Denigrare e insultare

Breve viaggio attraverso il vocabolario italiano alla ricerca di parole di uso comune il cui significato scoperto è noto per... pratica. Sappiamo benissimo — per pratica, appunto — che il verbo denigrare significa  diffamare, screditare, togliere ad altri il buon nome con volontaria malizia. Bene. Soffermiamoci un attimo su quest’ultima accezione per scoprire il significato recondito del verbo.

Quando denigriamo una persona, dunque, le togliamo il buon nome. Ma come?
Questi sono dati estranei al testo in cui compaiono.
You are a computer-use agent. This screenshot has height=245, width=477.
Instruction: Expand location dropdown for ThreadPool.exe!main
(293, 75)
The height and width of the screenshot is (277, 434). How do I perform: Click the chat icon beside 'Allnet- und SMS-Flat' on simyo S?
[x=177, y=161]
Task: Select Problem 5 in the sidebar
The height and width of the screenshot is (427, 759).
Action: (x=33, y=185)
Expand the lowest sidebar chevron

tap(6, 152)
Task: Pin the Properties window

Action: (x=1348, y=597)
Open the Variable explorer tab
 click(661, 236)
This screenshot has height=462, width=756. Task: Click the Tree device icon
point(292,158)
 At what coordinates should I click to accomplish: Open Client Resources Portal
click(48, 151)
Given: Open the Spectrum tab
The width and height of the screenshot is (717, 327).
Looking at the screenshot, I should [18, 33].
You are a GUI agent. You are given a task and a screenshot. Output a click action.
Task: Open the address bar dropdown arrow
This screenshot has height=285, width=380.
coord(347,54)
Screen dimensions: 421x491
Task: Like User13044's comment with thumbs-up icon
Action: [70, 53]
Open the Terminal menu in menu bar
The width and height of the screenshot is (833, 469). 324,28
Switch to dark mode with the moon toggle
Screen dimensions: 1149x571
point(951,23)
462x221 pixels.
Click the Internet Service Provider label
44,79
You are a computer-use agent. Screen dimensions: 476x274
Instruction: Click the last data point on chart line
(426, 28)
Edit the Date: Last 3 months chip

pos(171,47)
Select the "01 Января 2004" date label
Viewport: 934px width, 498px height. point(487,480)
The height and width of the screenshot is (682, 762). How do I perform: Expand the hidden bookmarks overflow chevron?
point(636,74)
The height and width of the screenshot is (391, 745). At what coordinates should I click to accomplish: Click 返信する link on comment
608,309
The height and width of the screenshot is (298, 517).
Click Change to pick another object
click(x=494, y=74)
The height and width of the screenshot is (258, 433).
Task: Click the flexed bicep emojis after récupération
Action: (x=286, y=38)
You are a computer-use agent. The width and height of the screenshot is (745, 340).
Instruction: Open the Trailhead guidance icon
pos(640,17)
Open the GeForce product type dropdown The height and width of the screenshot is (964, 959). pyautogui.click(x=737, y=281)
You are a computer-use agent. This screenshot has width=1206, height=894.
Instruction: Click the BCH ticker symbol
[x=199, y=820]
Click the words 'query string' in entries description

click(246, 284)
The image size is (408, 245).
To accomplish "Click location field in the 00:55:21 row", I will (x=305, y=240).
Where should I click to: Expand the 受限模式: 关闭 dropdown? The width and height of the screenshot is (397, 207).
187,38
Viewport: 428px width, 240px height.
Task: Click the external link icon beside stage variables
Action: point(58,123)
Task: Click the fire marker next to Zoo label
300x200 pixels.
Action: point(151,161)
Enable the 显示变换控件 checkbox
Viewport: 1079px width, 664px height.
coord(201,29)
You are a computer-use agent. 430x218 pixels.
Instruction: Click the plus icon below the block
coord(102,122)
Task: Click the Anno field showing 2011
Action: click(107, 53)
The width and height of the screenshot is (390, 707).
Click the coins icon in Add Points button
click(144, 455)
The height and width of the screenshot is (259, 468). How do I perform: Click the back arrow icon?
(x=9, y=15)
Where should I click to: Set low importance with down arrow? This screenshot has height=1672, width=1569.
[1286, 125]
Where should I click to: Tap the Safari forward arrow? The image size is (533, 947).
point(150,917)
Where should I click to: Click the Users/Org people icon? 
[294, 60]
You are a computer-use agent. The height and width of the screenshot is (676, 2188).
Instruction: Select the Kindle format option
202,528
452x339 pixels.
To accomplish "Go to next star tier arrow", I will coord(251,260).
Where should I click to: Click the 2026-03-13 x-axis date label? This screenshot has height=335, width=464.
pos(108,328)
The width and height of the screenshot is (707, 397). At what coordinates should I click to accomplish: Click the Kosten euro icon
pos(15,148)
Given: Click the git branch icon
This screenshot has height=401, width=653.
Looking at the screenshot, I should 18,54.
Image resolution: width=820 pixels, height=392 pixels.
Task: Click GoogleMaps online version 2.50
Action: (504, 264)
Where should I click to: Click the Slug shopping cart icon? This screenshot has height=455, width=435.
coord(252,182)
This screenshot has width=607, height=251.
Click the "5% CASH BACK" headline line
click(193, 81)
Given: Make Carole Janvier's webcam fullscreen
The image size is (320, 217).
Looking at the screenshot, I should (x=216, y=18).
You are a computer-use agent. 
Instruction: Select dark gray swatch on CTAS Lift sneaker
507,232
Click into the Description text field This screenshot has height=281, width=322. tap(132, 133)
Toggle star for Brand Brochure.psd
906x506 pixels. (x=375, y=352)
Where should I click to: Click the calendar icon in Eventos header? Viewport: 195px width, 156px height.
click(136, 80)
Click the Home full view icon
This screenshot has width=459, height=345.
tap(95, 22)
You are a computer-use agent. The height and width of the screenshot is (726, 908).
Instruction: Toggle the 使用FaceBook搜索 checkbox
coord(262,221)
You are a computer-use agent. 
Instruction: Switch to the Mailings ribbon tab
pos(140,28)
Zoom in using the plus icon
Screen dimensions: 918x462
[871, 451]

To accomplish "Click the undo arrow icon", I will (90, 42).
Tingendolo di nero. Denigrare, infatti, vale propriamente tingere di nero venendo pari pari dal latino denigrare, composto con la particella intensiva  de e niger (nero). Adoperato estensivamente nel senso di  annerire il buon nome il verbo in oggetto ha acquisito in lingua volgare (l’italiano) il significato figurato di diffamare tingendo di nero, appunto, il buon nome di una persona.

Quando, invece, insultiamo qualcuno, vale a dire l’oltraggiamo, in senso metaforico gli saltiamo sopra. Anche questo verbo, adoperato in senso figurato, è pari pari il latino insultare, forma intensiva di  insilire (saltar su), formato con la particella in (su, sopra, contro) e salire (saltare). Non diciamo, infatti, sempre in senso figurato, che «quella persona mi è saltata addosso»? Vale a dire mi ha offeso, ingiuriato.

E a proposito di ingiuria, cioè di offesa che lede materialmente o moralmente, quando la mettiamo in atto non facciamo altro che una cosa ingiusta ledendo il diritto di una persona. La voce, infatti, è un derivato del latino iniurius (ingiusto), composto con il prefisso negativo in (che toglie) e ius (diritto). L’ingiuria, quindi, è tutto ciò che è fatto in onta al diritto di alcuno, quindi danno, affronto, oltraggio, L’ingiuria, insomma, è ogni fatto detto o scritto dolosamente allo scopo di togliere il buon nome a una persona ed  è affine ma non uguale alla denigrazione.